Fixes from an SoT review of the atomic-start + reconciler work: - HIGH (security): df._enqueue_orchestrator_start no longer accepts an opaque work item. It builds the StartOrchestration server-side and authorizes only a brand-new, not-yet-started instance (pending df.instances row, no queue entry, no duroxide instance), so a df user can no longer forge Cancel/Signal/Activity work items against another user's instance. Wrapper is now (text,text,text). - HIGH (correctness): df.reconcile() gathers the FULL orphan subtree (recursive on parent_instance_id) before delete_instances_atomic, which refuses to delete a parent without its children; each pass is wrapped in EXCEPTION so a failure never aborts reconcile or kills the built-in loop. Count now reflects rows actually deleted. - HIGH (security): reconciler singleton liveness keys on the unforgeable submitted_by = df_reconciler role, not the user-writable label, so a user cannot suppress GC with a look-alike instance. - MED/HIGH: WAIT_SCHEDULE recomputes its delay from the deterministic clock (ctx.utc_now) each generation instead of replaying a fixed build-time offset, fixing a df.loop(df.wait_for_schedule) busy-loop (calculate_cron_wait_from). - MED: ensure_reconciler is re-asserted from the steady-state poll loop, so a reconciler that dies mid-epoch restarts within the poll interval. - MED: df.start() warns when it takes the non-atomic fallback path. - Docs: keep df_reconciler LOGIN (connect_as_user needs it); correct stale role name in comments; qualify the 5s-race claim to the atomic path; spec Review hardening section. Verified: forged enqueues denied; root+child orphan GC'd with no error; label spoof does not suppress GC; reconciler fires on cron (no spin) and self-heals in ~4s after cancel; E2E subset 6/6; fmt clean, no new clippy warnings.
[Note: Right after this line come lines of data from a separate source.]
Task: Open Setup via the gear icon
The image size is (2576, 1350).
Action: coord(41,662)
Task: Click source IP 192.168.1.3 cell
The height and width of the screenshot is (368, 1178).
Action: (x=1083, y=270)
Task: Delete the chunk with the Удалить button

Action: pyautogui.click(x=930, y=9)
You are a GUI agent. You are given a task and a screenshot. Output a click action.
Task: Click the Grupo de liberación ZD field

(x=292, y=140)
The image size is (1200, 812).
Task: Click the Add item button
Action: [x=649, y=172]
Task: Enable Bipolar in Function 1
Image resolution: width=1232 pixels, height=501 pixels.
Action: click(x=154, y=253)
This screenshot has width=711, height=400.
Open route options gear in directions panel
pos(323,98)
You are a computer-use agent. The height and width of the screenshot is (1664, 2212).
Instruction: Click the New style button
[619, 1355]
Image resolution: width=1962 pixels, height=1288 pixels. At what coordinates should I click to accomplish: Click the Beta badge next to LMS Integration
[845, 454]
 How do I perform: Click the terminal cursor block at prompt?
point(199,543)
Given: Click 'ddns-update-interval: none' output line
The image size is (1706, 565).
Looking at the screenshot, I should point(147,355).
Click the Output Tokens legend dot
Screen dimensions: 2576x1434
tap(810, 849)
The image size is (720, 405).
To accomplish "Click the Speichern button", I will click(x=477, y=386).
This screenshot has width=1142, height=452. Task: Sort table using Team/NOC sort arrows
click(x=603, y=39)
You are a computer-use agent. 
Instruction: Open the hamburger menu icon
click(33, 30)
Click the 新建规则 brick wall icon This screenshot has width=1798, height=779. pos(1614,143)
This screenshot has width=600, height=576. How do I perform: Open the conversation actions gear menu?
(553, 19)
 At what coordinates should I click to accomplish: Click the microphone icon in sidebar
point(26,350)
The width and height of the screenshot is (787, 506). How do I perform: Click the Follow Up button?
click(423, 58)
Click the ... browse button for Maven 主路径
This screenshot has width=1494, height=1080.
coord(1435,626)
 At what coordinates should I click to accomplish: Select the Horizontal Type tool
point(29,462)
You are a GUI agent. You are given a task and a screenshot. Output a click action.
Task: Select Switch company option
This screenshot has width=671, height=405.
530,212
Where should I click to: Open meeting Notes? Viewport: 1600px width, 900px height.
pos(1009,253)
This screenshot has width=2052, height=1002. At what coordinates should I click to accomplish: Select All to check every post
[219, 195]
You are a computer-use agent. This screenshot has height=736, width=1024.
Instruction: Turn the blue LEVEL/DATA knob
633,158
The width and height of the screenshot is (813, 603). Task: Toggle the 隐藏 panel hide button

Route df.signal()/df.cancel() through SECURITY DEFINER wrappers (df._enqueue_orchestrator_signal, df._enqueue_orchestrator_cancel) called via SPI, so their _duroxide enqueue commits or rolls back with the caller's transaction, matching the atomic df.start() path. - Work items (ExternalRaised / CancelInstance) are built server-side, so a caller cannot choose the variant or target a foreign instance. - Ownership is authorized via pg_has_role(session_user, submitted_by::oid, 'MEMBER'): session_user is unforgeable under SECURITY DEFINER and membership honors SET ROLE. - Signal preserves the root + running-descendant fan-out via a recursive CTE over parent_instance_id. - Both retain the out-of-band fallback (with a WARNING) when the duroxide-pg SQL surface is absent. Update docs/spec-atomic-start.md to reflect signal/cancel as migrated.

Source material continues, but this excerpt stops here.